Diperbarui: 20 Juni 2024   12:27

Kompasiana adalah platform blog. Konten ini menjadi tanggung jawab bloger dan tidak mewakili pandangan redaksi Kompas.

Birokrasi. Sumber ilustrasi: KOMPAS.com/GARRY LOTULUNG

Tapera (Tabungan Perumahan Rakyat) merupakan kebijakan untuk memenuhi kebutuhan rumah yang layak dan terjangkau bagi pesertanya. Saat ini kebijakan Tapera ramai diperbincangkan di kalangan masyarakat menuai pro dan kontra berbagai kalangan mulai dari Gen-Z hingga generasi millenial.

Mengacu pada PP No. 21 Tahun 2024 tentang Perubahan atas PP No. 25 Tahun 2020 tentang Penyelenggaraan Tabungan Perumahan Rakyat, kebijakan ini akan diberlakukan mulai 2027 mendatang, yang dipotong sebesar 2,5% dari gaji dan 0,5% ditanggung oleh pemberi kerja.

Menurut Presiden Joko Widodo, pemerintah telah melakukan kalkulasi yang cukup matang, serta pro dan kontra mengenai kebijakan Tapera merupakan hal yang wajar.

"Dalam kebijakan yang baru masyarakat juga ikut berhitung, mampu atau enggak mampu, berat atau enggak berat. Seperti dulu BPJS, di luar yang BPI (Bantuan Penerima Iuran) yang gratis 96 Juta (orang) kan juga rame, tapi setelah berjalan saya kira merasakan manfaatnya bahwa rumah sakit tidak dipungut biaya. Hal-hal seperti itu yang akan dirasakan setelah berjalan (Tapera). Kalau belum, biasanya pro dan kontra." 
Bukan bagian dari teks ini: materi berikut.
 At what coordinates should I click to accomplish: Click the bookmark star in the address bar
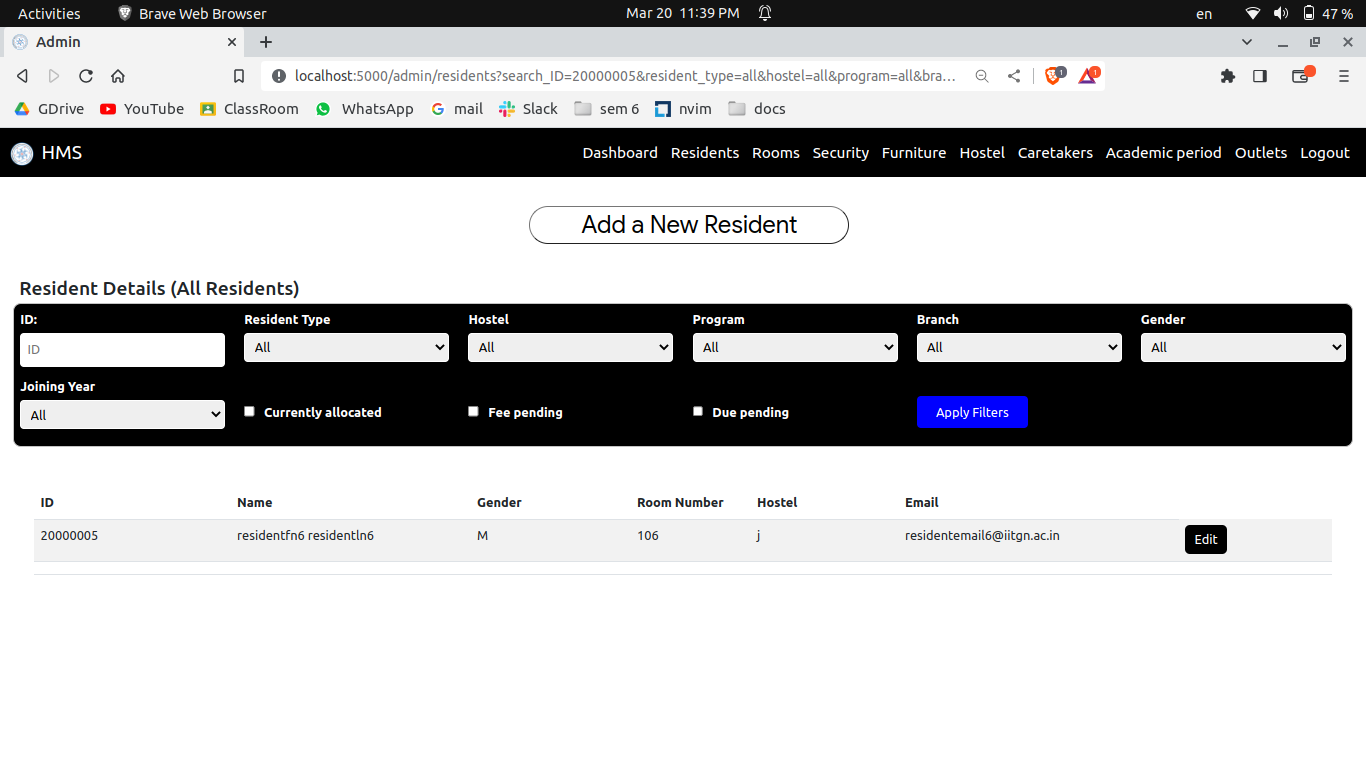(239, 75)
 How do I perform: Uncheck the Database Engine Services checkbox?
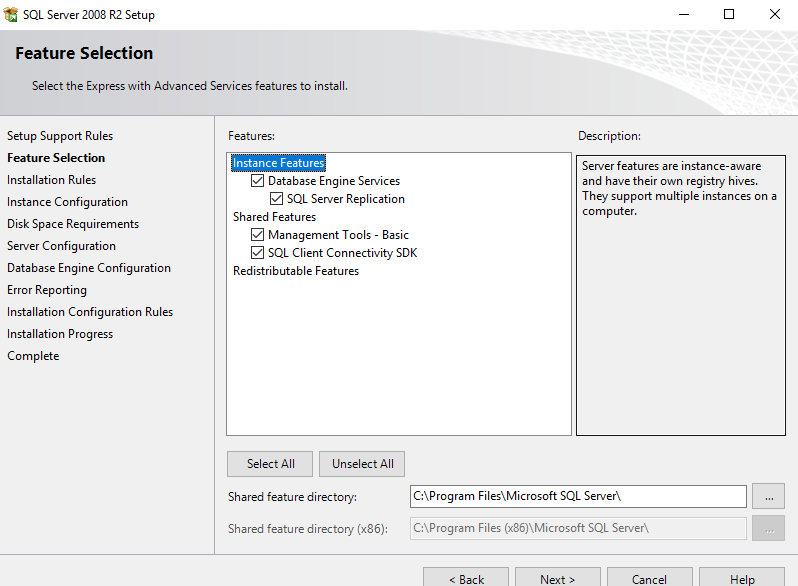click(258, 181)
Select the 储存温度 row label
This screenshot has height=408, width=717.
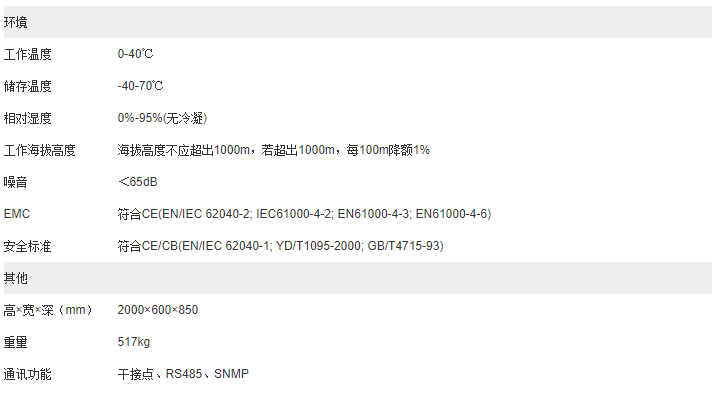click(x=28, y=86)
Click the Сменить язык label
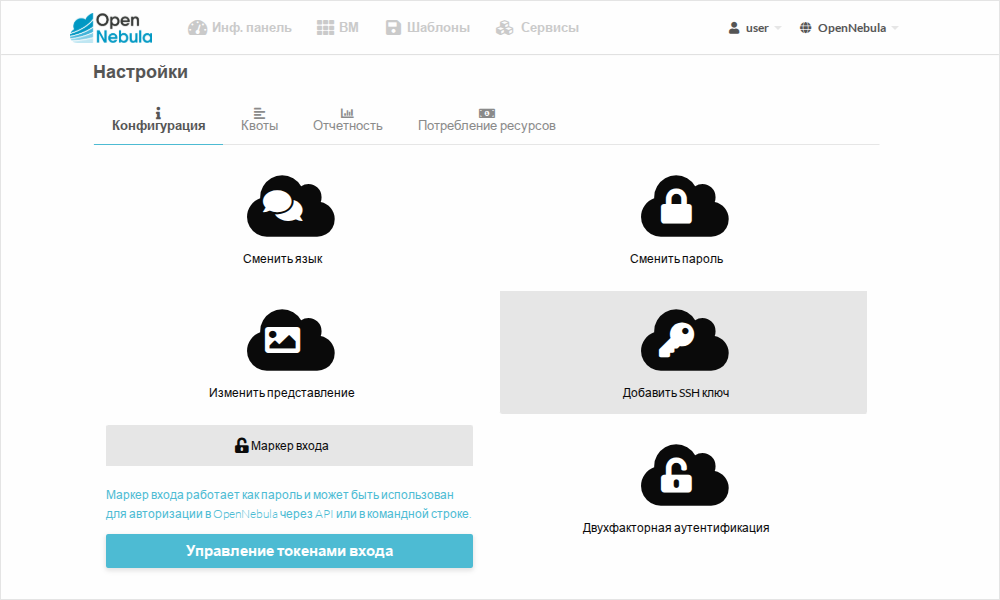1000x600 pixels. [282, 259]
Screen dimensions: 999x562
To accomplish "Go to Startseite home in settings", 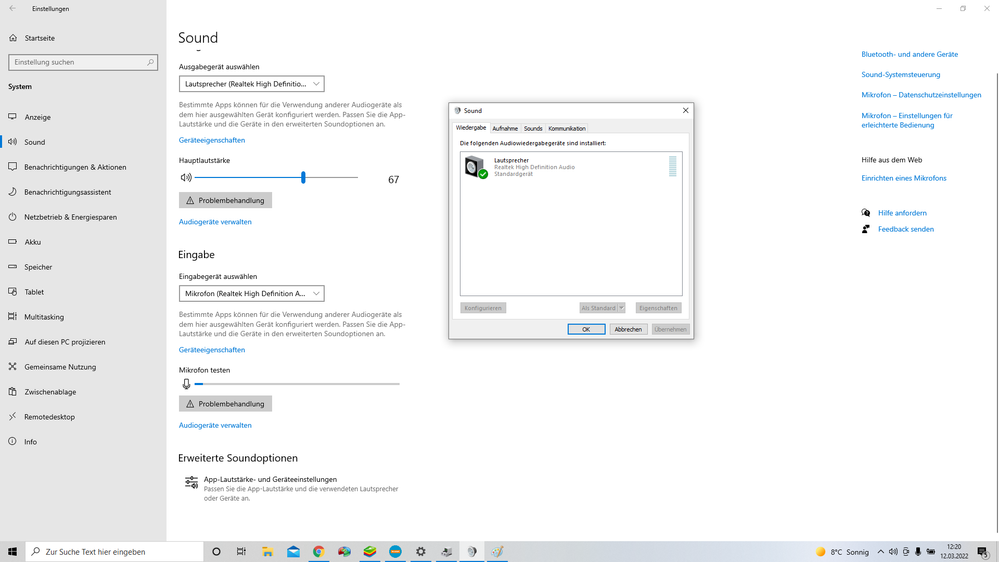I will pyautogui.click(x=39, y=38).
Keterangan presiden Joko Widodo ditegaskan kembali oleh Wakil Presiden RI, Ma'ruf Amin, bahwa Tapera belum tersosialisasikan dengan baik.

Namun hingga saat ini pemerintah belum memberikan kepastian mengenai jangka waktu diperolehnya rumah dalam kebijakan Tapera.

Disisi lain, Tapera menimbulkan kontroversi karena kurangnya transparansi serta dianggap memberatkan karena bersifat wajib bagi PNS, ASN, TNI, Polri, pegawai BUMN dan Perusahaan Swasta, serta pekerja lain yang menerima gaji/upah dengan penghasilan minimal sebesar upah minimum.

Riden Hatam Aziz, Wakil Presiden KSPI menyampaikan bahwa target yang disesuaikan untuk menutup inflasi saja tidak terpenuhi.

"Daya beli kami sekarang sangat turun, bahkan kalau saya tarik mundur 3 tahun ke belakang itu kita tidak naik upah, 2 tahun tidak naik UMK-nya." Ujarnya.

Hal ini berpotensi untuk menurunkan konsumsi masyarakat karena tidak disertai dengan adanya peningkatan penghasilan sehingga akan berdampak pada PDB Nasional. Karena sebesar 50% konsumsi masyarakat adalah keperluan konsumsi pangan, Jika terjadi penurunan konsumsi masyarakat maka sektor pangan mengalami penurunan dan berdampak pada kebutuhan gizi masyarakat.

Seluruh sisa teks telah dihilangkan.